# How much improvement in probability of power cells B wrt A?

1. Mar 4, 2015

### s3a

1. The problem statement, all variables and given/known data
The full problem statement (I just need help for part c):
You are determining which model of power cell to purchase for your project. Your project requires 6 power cells, at least 4 of which must work for the project to work. You would like your project to work for at least 100 hours. The two power cell characteristics are shown in the table below.:

<I can't put a table here, so the data of the table will be given in a non-tabular format.>
Probability of lasting over 100 hours for model A = 0.80
Probability of lasting over 100 hours for model B = 0.95
Cost per unit for model A = $1 Cost per unit for model B =$4

a) If you were to purchase 6 model A power cells, what is the probability that 4 or more cells will last over 100 hours?
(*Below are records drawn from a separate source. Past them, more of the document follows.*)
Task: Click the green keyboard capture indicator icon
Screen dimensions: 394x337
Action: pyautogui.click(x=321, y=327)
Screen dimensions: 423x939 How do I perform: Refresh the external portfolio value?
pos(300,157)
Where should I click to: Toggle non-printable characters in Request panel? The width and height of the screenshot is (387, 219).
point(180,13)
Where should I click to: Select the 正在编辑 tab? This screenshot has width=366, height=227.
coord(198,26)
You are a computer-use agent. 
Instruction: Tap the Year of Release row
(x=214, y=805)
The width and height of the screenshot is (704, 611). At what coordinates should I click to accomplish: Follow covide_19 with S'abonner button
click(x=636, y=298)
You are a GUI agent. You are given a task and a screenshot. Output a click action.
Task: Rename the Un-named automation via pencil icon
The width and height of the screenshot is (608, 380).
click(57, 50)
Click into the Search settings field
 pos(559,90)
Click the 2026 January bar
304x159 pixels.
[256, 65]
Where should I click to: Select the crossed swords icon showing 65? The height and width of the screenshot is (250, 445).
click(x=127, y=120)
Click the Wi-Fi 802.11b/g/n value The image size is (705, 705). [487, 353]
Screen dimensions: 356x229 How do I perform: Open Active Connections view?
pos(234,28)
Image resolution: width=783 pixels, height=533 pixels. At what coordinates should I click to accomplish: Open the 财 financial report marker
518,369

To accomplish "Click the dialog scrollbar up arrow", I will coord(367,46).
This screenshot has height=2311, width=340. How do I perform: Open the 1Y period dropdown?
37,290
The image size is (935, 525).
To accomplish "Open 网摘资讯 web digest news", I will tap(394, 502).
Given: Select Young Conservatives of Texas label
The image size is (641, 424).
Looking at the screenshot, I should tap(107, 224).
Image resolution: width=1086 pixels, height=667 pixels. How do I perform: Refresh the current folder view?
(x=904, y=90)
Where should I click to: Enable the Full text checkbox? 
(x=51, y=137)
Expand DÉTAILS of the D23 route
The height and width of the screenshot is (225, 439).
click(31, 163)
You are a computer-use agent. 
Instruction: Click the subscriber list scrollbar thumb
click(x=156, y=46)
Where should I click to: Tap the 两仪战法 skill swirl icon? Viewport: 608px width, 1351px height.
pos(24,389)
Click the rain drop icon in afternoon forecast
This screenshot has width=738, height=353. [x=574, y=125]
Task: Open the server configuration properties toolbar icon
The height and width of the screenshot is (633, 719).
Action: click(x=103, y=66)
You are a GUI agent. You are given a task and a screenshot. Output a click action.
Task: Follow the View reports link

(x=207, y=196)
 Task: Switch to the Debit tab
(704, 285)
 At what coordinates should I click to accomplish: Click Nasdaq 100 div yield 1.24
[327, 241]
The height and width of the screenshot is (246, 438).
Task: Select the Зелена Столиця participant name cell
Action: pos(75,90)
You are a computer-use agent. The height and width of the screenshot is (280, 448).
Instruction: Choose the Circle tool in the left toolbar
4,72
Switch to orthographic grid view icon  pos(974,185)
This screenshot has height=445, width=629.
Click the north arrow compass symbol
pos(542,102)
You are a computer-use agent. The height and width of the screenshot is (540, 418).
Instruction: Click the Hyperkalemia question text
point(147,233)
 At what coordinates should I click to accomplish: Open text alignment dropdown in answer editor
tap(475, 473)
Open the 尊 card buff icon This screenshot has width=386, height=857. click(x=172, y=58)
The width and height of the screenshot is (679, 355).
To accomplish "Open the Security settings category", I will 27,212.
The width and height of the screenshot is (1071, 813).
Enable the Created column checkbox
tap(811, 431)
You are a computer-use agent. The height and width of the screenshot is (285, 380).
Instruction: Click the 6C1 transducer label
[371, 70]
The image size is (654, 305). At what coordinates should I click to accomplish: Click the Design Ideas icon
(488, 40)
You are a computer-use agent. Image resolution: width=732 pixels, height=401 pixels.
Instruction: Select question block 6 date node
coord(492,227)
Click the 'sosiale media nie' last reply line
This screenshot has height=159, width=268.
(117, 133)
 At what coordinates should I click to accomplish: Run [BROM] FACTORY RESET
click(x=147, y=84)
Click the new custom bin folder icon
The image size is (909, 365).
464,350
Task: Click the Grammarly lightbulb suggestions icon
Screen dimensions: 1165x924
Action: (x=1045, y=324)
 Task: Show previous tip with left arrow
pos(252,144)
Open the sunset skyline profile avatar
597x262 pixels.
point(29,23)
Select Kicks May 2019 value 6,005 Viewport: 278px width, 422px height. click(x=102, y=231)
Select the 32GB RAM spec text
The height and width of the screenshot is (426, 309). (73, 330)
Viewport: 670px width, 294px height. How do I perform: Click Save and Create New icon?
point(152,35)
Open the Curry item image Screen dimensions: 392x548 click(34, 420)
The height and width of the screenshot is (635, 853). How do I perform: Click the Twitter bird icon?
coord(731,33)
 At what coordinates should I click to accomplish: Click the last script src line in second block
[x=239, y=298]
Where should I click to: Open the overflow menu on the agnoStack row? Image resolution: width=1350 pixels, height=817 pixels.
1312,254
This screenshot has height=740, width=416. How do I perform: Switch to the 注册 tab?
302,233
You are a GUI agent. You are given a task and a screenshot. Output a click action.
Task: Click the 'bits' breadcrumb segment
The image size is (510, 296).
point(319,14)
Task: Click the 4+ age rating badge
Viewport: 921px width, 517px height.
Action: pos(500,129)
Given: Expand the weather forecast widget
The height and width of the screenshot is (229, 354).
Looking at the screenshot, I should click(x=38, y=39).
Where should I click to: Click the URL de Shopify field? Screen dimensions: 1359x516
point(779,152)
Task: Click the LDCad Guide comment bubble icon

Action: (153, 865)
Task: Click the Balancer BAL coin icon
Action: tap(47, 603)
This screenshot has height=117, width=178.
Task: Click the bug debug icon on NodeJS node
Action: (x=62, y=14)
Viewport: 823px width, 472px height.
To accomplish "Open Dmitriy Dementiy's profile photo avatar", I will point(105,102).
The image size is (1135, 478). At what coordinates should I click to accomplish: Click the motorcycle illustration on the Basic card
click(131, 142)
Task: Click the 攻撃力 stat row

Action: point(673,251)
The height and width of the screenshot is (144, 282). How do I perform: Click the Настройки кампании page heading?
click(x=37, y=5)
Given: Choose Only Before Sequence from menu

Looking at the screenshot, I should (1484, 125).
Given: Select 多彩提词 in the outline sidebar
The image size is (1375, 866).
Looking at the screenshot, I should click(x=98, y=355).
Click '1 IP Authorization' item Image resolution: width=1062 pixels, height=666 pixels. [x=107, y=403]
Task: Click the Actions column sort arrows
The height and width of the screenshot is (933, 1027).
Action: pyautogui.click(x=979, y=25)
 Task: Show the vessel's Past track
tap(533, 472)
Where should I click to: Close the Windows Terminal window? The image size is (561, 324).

b) If you were to purchase 6 model B power cells, what is the probability that 4 or more cells will last over 100 hours?

c) From the above information, does the higher cost produce a proportionally higher performance (i.e. the cost is 4 times larger, is the improvement in probability 4 times larger)? Justify your answer.

d) Concisely explain in four or less sentences which power cell you would choose and justify your answer with probability concepts.

Correct answers for parts a and b:
a) 0.90112
b) 0.99777

2. Relevant equations
Binomial distribution: nCr * p^r * (1 - p)^(n - r)

3. The attempt at a solution
My trouble is with part c); the solution I'm looking at says to do (1 - 0.90112) / (1 - 0.99777) = 49.5 for the improvement in probability of model B cells (is "the improvement in probability" the correct terminology?), but why doesn't 0.99777 / 0.90112 work as well?

Basically, why must one make a ratio involving the probabilities of the cells not lasting over 100 hours, and why can't one make a ratio (only) involving the probabilities of the cells lasting over 100 hours?

Any input would be GREATLY appreciated!

2. Mar 4, 2015

### Ray Vickson

The improvement in success, from 0.90 to 0.99, looks modest, but the improvement in failure, from 0.099 down to 0.002 is much more impressive. Basically, failure is something to be avoided, so looking at project failure probabilities makes more sense. That being said, a valid comparison should try to assess the cost of failure vs the cost of batteries. In the absence of such failure cost information, all you can do is examine probabilities, and try to judge whether increasing the cost from $6 to$24 is worth it.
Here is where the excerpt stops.